Но ведь он действительно чувствовал невыносимый жар пламени, чувствовал, что его глазные яблоки вот-вот лопнут, а кожа трескается и отстает. Он видел, как горят ледяные жрецы, и «слышал» их телепатические предсмертные вопли. И все это было иллюзией, реалистичным кошмаром, насланным единственными уцелевшими обитателями древней Тхим’хдры!
Де Мариньи пришел в себя первым и увидел живую, несгоревшую Морин, скорчившуюся на холодном полу там, где упала, когда сознание милосердно покинуло ее, избавив от шока и ужаса, увидел Вождя, который хлопал себя по одежде в последней попытке сбить «пламя», что не давало ему дышать и пожирало его плоть, увидел ледяных жрецов, дружно открывших рты в безмолвном вопле, когда лютый ужас, вызванный порошком Аннахильд, снова охватил их, а также увидел ледяную пещеру без признаков малейших изменений — такую же холодную и полную синего света, как всегда!
И когда Вождь вырвался из персонального ада, бледный как смерть, и, дрожа, свалился на обледенелый пол, именно де Мариньи выхватил у него здоровенный топор и срубил одного за другим троих ледяных жрецов, перевалив их вмороженные в лед тела через край ямы, в порыве ненависти действуя с еще большей жестокостью, чем сам Силберхатт незадолго до этого. Только взметнувшийся из кипящей ямы зловонный пар заставил де Мариньи остановиться — пар и отвратительный «снег», в который он тут же превращался, — но он тотчас же шагнул вперед, чтобы разделаться с четвертым и пятым ледяными жрецами. Он бы зарубил и последнего, шестого, если бы Силберхатт не пришел в себя. Шатаясь, Вождь подошел к нему, поймал его руку и отобрал топор.
Де Мариньи, задыхаясь, прислонился к искрящейся стене, до него начало доходить, что он только что сделал, и его чуть не стошнило: он, который всегда считал себя по-настоящему «цивилизованным» человеком, впал в неконтролируемую ярость берсеркера. Не так давно он удивлялся «негуманности» Вождя, но теперь он знал, что больше никогда не станет осуждать инстинкты своего друга, тем более что ледяные жрецы больше чем заслуживали каждый удар, который он нанес.
— Анри, последнего не трогай. — Голос Силберхатта звучал уверенно, хотя техасец до сих пор тяжело дышал, трясся и имел растерянный вид, будто никак не мог поверить, что только что не сгорал заживо. — Он остался один, и я богом клянусь, дружище, что он ответит на все наши вопросы! Займись пока девушкой, а я присмотрю за ним.
С этими словами Вождь поднял свой тяжелый топор, держа его так, что лезвие остановилось в дюймах от изрезанной синеватыми пульсирующими венами куполообразной головы ледяного жреца.
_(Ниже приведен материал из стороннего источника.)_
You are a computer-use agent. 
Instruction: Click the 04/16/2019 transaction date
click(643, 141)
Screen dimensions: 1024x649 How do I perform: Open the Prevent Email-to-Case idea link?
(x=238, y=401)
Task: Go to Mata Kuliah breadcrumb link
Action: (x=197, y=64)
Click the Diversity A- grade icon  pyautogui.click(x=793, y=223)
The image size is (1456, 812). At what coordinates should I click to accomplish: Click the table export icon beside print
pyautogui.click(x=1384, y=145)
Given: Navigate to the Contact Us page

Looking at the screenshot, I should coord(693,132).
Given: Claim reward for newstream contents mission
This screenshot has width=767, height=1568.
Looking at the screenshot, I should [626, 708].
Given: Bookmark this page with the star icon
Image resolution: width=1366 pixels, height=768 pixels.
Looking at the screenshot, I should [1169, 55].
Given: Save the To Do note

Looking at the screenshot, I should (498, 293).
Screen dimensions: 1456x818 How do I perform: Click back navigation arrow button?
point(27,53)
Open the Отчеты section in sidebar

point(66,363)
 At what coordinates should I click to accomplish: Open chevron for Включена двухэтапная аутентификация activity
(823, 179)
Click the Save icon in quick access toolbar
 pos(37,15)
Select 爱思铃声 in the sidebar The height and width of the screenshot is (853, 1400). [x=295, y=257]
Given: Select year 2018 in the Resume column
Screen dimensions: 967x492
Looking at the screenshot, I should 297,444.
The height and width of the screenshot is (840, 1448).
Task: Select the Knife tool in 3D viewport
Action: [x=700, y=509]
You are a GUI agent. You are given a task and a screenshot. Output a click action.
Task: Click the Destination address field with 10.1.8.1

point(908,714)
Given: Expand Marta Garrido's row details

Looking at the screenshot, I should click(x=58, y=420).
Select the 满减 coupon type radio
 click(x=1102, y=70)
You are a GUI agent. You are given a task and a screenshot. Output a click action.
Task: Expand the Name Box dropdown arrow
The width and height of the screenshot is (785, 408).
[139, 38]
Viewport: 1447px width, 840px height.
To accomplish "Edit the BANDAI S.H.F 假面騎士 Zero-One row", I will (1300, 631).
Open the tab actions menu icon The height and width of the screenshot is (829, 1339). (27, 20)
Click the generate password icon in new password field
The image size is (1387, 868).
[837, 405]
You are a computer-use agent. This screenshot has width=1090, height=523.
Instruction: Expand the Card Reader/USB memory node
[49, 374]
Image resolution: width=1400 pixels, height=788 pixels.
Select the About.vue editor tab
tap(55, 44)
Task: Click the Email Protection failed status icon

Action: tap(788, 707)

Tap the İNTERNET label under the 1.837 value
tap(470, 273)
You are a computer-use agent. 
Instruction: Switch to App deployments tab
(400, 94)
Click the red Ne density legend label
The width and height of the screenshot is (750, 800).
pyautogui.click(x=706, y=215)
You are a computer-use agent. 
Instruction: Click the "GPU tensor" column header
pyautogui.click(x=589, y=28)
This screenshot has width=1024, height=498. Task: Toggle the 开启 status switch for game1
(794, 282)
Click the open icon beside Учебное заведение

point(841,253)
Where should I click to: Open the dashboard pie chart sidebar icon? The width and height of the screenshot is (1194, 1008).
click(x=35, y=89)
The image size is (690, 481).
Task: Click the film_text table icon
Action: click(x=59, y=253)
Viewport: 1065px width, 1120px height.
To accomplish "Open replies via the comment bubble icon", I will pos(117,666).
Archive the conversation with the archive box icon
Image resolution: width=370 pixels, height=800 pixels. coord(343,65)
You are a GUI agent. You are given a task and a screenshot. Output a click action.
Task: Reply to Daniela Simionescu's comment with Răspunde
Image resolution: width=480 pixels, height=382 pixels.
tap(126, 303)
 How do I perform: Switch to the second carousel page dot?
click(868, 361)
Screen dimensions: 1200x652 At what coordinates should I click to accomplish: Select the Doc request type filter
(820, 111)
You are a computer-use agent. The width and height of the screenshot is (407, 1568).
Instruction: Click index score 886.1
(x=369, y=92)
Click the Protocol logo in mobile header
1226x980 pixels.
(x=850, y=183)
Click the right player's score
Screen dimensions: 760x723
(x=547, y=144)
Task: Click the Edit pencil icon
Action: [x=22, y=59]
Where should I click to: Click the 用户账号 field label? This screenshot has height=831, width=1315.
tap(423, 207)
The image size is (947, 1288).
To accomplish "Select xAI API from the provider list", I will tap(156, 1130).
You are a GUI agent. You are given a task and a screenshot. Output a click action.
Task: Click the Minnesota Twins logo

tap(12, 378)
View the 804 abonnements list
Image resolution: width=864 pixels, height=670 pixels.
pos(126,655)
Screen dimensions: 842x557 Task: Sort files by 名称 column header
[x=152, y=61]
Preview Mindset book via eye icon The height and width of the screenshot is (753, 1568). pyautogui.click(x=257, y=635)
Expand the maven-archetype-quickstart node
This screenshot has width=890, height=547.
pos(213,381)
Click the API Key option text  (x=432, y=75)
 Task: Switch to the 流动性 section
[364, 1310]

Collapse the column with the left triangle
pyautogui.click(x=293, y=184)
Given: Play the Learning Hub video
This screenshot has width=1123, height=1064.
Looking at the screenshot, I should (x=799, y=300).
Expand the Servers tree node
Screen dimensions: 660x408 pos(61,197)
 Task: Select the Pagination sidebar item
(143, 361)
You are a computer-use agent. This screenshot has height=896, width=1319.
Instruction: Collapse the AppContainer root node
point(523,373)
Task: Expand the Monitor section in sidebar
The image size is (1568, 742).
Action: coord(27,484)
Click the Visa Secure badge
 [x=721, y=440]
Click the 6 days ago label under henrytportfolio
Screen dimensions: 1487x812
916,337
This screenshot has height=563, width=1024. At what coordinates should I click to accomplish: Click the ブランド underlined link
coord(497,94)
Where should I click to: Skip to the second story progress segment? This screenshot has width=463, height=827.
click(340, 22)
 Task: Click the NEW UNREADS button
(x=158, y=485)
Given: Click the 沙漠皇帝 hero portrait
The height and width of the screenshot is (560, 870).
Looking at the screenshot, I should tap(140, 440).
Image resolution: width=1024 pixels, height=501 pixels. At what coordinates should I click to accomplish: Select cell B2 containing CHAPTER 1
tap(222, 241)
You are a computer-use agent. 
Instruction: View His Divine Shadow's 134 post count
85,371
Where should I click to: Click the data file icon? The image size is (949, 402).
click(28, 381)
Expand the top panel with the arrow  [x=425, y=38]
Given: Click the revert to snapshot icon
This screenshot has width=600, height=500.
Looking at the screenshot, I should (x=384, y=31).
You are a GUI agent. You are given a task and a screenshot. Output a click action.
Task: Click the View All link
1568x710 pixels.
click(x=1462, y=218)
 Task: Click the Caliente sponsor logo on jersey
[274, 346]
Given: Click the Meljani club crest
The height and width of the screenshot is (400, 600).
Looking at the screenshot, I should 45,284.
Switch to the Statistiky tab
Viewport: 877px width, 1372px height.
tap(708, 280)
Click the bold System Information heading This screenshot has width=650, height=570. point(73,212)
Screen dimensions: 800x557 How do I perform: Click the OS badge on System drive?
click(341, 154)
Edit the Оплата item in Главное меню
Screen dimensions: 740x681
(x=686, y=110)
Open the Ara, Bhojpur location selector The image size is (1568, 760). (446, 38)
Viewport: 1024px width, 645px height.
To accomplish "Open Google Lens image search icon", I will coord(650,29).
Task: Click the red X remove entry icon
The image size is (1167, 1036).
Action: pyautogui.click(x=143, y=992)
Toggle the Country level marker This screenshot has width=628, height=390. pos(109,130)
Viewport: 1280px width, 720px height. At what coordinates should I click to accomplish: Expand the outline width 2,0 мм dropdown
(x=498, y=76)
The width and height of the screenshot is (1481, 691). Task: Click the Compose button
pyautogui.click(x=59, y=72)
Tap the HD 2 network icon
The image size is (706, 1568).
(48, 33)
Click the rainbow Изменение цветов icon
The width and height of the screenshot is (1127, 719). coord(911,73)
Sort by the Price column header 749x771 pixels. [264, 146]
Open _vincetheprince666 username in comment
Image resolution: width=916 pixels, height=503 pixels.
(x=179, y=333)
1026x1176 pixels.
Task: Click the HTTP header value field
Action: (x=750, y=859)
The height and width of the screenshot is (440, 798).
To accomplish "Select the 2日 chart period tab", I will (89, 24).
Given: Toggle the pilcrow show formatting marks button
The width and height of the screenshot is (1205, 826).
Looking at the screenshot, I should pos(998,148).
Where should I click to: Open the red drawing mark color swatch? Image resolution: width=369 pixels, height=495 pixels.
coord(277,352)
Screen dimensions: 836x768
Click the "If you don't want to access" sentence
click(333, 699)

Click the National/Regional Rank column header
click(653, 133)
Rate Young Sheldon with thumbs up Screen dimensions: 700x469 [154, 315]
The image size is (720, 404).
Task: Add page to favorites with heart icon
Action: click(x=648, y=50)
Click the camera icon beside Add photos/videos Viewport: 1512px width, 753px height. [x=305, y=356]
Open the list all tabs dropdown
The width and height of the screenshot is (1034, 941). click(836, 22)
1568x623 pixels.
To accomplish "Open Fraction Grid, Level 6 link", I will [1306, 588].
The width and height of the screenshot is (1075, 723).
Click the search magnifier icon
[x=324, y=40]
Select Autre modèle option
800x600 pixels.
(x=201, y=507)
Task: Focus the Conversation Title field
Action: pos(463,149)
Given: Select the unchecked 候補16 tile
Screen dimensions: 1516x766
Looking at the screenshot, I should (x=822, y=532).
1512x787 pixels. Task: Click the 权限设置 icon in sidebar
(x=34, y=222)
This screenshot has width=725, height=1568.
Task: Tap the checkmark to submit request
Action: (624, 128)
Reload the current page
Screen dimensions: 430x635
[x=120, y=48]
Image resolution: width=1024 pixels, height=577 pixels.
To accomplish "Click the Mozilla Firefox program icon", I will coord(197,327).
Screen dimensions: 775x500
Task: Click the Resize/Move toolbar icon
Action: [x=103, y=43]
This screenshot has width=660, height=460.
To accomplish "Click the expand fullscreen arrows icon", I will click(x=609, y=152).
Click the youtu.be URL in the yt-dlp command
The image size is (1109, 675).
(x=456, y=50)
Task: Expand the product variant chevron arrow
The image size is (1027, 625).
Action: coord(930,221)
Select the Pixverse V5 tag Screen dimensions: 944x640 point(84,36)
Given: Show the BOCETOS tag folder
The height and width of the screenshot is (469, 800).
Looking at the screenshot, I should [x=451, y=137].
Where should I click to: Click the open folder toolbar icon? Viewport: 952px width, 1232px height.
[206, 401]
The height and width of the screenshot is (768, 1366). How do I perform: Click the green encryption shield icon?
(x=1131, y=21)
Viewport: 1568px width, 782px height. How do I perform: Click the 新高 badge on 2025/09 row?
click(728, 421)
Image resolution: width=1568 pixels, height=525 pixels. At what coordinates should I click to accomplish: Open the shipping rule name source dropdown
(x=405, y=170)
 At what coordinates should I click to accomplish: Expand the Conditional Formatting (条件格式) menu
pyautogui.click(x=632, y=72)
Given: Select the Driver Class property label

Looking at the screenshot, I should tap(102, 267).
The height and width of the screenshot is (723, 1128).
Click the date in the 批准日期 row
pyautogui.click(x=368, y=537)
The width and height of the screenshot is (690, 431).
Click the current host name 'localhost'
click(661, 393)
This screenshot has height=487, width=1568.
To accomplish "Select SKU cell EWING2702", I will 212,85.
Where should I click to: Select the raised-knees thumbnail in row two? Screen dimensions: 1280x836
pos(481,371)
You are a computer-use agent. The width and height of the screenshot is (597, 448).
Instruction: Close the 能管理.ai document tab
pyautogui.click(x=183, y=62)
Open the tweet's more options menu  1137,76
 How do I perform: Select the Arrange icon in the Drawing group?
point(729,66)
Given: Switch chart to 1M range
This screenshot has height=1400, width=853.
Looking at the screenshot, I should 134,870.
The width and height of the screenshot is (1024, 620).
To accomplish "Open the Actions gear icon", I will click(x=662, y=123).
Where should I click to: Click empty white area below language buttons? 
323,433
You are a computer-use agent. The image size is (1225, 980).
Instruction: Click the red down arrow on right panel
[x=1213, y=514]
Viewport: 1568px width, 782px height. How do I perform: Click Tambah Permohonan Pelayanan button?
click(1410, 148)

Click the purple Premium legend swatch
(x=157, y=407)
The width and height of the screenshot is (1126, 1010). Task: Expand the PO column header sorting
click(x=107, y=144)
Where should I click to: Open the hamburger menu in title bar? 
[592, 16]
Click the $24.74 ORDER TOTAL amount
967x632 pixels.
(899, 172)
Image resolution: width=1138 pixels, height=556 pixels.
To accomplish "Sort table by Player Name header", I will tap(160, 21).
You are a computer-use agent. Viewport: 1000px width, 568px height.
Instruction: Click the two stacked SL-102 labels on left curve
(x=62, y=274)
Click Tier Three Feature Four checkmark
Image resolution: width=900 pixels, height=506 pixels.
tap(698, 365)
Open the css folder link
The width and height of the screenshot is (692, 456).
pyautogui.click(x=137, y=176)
Вождь подвел топор еще ближе, и теперь забрызганное липкой слизью острое лезвие почти касалось ужасного черепа. Когда Вождь заговорил, глаза ледяного жреца широко распахнулись от ужаса и он со свистом втянул воздух.
— Смотри, ледяной жрец: топор довольно тяжелый. Если я его опущу, он развалит твою башку надвое, а если еще и немного силы приложу — то и грудную клетку разрубит! Сейчас мне очень хочется как раз это и сделать, и я тебе скажу по секрету, что именно так и поступлю. Не веришь — проверь, и это будет последнее, что ты успеешь сделать. Ну что, мы поняли друг друга?